In theory, the scientific method works like this: Researchers ask a question, construct a hypothesis, collect data, evaluate their results, and—ta da!—the world gains valuable scientific insights. In practice, of course, it doesn’t always work that way, and some scientists are taking it upon themselves to go beyond their core research areas to study where the system can go wrong.

Ferric Fang, a professor of laboratory medicine and microbiology at the University of Washington, Seattle, added retractions and scientific misconduct to his research agenda because of his experience as editor-in-chief of the journal Infection and Immunity. In 2010, 3 years after he had taken the helm, the journal retracted five papers by researcher Naoki Mori after they were found to contain manipulated images of various types of protein and DNA gels. In that process, Fang says, “it became apparent to me that the current system was not really well-equipped to recognize skillful misconduct.” In the following months, other journals that published Mori’s papers found similar issues. In the end, more than 30 of Mori’s papers were retracted. “That was the end of my period of naiveté,” Fang says.

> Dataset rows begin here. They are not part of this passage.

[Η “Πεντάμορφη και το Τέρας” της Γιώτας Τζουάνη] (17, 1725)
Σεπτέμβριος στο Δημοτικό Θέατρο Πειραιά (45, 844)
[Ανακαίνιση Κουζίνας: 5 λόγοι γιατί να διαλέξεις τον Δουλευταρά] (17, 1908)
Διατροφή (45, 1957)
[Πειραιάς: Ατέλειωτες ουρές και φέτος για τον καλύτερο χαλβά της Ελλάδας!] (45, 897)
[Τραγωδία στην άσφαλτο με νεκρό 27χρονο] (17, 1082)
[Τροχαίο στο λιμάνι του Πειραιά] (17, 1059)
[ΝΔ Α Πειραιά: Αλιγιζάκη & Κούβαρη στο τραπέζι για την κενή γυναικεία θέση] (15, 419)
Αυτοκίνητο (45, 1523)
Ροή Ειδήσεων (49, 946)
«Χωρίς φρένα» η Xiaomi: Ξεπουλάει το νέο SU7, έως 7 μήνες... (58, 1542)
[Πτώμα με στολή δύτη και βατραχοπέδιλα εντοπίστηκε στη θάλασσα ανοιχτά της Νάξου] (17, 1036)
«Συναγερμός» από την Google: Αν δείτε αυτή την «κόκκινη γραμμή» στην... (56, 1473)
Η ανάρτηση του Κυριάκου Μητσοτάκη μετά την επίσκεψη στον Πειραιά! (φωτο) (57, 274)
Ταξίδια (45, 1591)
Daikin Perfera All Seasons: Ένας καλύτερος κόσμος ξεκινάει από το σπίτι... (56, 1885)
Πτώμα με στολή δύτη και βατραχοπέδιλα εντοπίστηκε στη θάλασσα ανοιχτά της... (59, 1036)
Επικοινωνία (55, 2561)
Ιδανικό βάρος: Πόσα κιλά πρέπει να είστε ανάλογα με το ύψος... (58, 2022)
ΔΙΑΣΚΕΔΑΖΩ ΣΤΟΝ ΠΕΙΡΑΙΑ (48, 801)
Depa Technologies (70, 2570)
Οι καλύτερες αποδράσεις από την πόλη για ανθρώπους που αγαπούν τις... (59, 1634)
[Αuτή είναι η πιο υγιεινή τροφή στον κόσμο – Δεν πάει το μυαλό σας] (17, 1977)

Of the several dozen papers Fang has published in the last 5 years, about a third have focused on metascience issues, including investigations into the causes and consequences of retracted research. Now that he’s doing it, Fang thinks of his metascience research as a necessary component of being an active scientist. “As the editor-in-chief of Infection and Immunity, I felt that it was an opportunity—maybe even a responsibility—to weigh in on important issues of the day,” he says.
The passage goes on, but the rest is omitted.